-- Objective --
In the biography of Wilhelm Zahn, update everything from "Professional Development" down to "of Napoleon Bonaparte." by replacing "Kassel" with "Cassel", and give that passage again.

-- Extracted text --
□ □ □ □ □ □ □

Wilhelm Johann Karl Zahn (21 August 1800 in Rodenberg, Schaumburg – 22 August 1871 in Berlin) was a German architect, painter, art critic and design researcher particularly of Roman interior designs found in the ruins of Pompeii. Wilhelm was born as the fourth of five children of painter Bernhard Zahn, and his wife, Christiane, née Weis according to church records. He attended high schools in Bückeburg and Rinteln where he received a universal education. It was in Rinteln where Zahn studied the classics under a Professor Stein who Zahn remembered with particular affection.

Professional Development
Zahn received lessons in architecture and painting from Andreas Range and Sebastian Weygandt, a portrait painter, in Kassel, Germany. He also studied under German neoclassical architect and garden designer, Heinrich Christoph Jussow. Around 1823/24, while he was in Paris with his brother Georg and Johann Wilhelm Nahl, he attended the studios of Jean-Victor Bertin, a French landscape painter, and Antoine-Jean Gros, a French neoclassical artist known for his historical paintings completed under the patronage of Napoleon Bonaparte.
 
Following Zahn's stay in Paris, beginning in 1824, he spent three years in Italy, particularly in Pompeii, where he made numerous tracings of wall frescoes in the ruins and in the Museo Borbonico (now the National Archaeological Museum, Naples). He superintended excavations at Herculaneum and Pompeii; cast the finest bronzes and silver vases for the Museum Borbonico; After Zahn's return from Italy in 1827, he met celebrated poet and naturalist Johann Wolfgang von Goethe. Together with the Grand Duke of Weimar, Goethe introduced Zahn to then Crown Prince, later King Friedrich Wilhelm IV, the Humboldt brothers, Prince Wittgenstein, Schinkel and the sculptor Rauch, as well as other art lovers who promoted the publication of Zahn's drawings from Pompeii.  In 1829, Zahn became professor in the Prussian Academy of Arts in Berlin.  As an architect and interior designer, he decorated many fine houses and villas in the Pompeiian style in England and the United States.

□ □ □ □ □ □ □

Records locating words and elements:
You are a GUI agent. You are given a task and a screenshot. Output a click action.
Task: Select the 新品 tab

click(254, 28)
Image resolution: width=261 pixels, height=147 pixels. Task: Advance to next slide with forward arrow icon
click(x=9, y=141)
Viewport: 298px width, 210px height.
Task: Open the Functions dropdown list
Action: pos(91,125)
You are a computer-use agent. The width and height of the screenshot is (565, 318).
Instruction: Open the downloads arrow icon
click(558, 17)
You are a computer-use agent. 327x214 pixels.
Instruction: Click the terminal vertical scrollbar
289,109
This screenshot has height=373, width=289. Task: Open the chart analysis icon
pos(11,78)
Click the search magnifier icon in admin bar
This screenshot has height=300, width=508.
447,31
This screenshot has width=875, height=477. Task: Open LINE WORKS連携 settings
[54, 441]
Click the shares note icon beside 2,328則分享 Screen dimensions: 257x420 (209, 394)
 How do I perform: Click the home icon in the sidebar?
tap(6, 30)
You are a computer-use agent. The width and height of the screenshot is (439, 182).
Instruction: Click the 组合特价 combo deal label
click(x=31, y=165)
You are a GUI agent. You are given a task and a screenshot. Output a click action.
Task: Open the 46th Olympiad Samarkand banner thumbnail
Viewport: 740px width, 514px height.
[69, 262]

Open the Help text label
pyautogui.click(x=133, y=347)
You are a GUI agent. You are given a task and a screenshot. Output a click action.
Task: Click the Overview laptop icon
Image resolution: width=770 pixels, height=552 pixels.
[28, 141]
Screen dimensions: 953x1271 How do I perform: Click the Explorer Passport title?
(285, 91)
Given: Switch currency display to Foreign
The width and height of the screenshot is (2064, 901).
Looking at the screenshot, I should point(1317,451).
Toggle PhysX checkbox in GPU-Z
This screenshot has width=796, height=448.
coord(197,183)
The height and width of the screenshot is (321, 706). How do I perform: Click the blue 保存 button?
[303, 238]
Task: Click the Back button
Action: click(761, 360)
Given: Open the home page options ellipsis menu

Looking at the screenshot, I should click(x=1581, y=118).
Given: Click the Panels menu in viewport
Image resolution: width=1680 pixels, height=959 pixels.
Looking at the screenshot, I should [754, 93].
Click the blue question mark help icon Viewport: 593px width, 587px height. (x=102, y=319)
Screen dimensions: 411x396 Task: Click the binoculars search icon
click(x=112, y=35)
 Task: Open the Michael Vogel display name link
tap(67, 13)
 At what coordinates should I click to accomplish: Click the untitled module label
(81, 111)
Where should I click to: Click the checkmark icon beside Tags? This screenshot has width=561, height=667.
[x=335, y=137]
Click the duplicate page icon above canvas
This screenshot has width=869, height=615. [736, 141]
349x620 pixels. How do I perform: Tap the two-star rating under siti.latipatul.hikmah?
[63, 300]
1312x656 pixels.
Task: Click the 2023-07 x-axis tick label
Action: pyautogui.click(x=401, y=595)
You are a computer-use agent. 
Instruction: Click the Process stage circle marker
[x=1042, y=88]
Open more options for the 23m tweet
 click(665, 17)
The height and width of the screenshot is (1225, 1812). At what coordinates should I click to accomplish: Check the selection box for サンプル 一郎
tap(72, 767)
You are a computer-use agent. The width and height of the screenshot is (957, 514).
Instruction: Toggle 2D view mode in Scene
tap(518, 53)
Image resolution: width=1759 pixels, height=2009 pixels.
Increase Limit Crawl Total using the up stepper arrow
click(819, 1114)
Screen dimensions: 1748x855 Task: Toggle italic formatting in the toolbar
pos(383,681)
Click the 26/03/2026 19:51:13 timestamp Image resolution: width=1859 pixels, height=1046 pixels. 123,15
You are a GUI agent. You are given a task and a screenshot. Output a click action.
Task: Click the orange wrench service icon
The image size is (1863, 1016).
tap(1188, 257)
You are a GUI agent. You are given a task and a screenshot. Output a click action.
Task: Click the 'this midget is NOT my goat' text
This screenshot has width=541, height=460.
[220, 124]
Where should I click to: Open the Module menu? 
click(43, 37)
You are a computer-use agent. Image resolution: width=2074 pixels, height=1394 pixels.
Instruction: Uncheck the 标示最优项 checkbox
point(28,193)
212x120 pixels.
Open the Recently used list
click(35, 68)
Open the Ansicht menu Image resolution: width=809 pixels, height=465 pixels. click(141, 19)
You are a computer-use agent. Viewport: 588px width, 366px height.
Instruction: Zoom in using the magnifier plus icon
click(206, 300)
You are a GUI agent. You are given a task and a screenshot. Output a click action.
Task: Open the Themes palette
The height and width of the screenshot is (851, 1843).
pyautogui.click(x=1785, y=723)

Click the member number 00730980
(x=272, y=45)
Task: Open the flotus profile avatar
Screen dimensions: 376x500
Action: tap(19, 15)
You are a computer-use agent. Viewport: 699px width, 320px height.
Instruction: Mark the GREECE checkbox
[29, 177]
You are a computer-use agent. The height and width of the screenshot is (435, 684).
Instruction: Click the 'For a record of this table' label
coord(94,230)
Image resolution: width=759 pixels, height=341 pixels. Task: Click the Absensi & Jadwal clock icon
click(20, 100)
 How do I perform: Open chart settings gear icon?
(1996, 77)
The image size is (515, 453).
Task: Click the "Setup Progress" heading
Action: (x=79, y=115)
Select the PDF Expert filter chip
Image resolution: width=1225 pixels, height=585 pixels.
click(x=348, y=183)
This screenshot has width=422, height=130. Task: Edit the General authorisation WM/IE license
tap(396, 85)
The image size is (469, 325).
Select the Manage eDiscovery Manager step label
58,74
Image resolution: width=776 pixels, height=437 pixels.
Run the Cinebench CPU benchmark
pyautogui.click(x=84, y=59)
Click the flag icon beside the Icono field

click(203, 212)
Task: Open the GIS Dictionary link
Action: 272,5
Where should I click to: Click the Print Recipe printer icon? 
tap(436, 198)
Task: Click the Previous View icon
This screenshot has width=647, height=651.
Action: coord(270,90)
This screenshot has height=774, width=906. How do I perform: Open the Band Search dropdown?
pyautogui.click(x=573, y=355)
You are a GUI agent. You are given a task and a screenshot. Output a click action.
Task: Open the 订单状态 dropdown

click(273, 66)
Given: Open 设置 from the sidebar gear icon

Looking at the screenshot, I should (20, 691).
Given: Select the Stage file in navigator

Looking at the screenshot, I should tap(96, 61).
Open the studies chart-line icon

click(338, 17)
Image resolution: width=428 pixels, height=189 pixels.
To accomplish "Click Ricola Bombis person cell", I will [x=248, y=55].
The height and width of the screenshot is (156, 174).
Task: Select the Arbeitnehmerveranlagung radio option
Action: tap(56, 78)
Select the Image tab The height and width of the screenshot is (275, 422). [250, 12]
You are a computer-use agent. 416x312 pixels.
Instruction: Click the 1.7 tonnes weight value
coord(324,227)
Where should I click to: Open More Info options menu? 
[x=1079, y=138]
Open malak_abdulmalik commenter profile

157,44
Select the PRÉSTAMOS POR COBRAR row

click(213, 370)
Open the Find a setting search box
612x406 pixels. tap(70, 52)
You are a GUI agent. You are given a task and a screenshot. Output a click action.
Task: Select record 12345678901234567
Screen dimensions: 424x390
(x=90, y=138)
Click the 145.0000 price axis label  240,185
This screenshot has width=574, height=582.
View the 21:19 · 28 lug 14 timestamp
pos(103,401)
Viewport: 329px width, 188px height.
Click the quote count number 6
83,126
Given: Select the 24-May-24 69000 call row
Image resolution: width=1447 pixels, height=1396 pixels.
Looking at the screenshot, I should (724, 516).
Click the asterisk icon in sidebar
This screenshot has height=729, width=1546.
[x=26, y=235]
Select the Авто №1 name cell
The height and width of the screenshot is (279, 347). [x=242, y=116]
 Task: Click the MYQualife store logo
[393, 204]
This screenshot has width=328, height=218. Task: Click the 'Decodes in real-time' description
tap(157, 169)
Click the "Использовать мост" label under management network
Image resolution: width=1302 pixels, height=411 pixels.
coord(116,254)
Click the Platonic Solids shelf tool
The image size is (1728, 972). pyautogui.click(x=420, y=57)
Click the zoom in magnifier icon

□ □ □ □ □ □ □

-- Exercise response --
Professional Development
Zahn received lessons in architecture and painting from Andreas Range and Sebastian Weygandt, a portrait painter, in Cassel, Germany. He also studied under German neoclassical architect and garden designer, Heinrich Christoph Jussow. Around 1823/24, while he was in Paris with his brother Georg and Johann Wilhelm Nahl, he attended the studios of Jean-Victor Bertin, a French landscape painter, and Antoine-Jean Gros, a French neoclassical artist known for his historical paintings completed under the patronage of Napoleon Bonaparte.